Beside the Falls of Dochart at Killin is a tweed mill. It was on this site that the old St Fillan’s Meal Mill used to stand, reputedly built by the saint himself. Here he used to preach to the people and here he cured the sick. He had a collection of eight stones each used to cure a particular part of the body.

There was a large stone shaped somewhat like a head with two polished stones representing the eyes and a mouth cut into the stone. This was used for mental troubles. There was a stone with marks like the joints of the backbone which was of course used for back troubles. Another with a single hole was used for breast troubles. There were other stones used for stomach troubles and for different sides of the body.

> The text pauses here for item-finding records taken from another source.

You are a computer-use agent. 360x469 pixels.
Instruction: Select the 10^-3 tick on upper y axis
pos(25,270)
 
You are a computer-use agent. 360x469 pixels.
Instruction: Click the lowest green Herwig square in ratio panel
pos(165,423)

Like other relics of St Fillan, the healing stones were kept within one particular family. Even as late as 1836 the stones were in the custody of an old woman, whose ancestors had been hereditary keepers of the stones and who in virtue of her office lived rent free in her house in Killin. She was not permitted to charge a fee for her services but it was in order, and indeed advisable, to leave a present if requesting her services. She would rub the stone three times in a clockwise direction over the afflicted part, then three times the reverse way and finally three times round the whole body. All this while she repeated a Gaelic incantation. Even the minister of Killin at the time of the 2nd Statistical Account testified to their powers. “Stones which had been consecrated by the saint and endowed with the power of curing diseases.” 

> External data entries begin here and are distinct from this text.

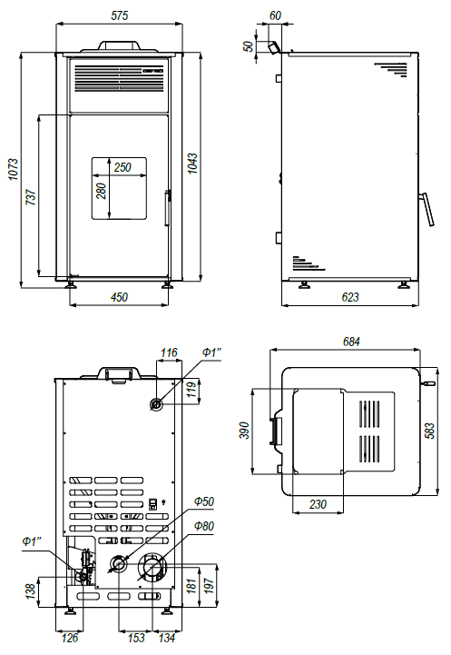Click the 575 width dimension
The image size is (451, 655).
(x=119, y=15)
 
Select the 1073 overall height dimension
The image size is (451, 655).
(x=14, y=169)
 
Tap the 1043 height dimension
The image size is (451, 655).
(x=192, y=164)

Until 1988 the stones could be seen in a small recess in the loft of the mill guarded by iron bars. Each Christmas Eve the keeper, the owner of the mill, went to the river bank to gather rushes that had been washed up and substituted these for the bed of rushes on which the stones had lain for the previous twelve months.

There was one other custom that was observed. On January 20th, St Fillan’s Day, no work was performed at the mill, no maintenance was carried out and no repairs were undertaken. It was believed that bad luck would befall anyone who broke this rule.

Today the stones are in the safe keeping of one of the banks in the village.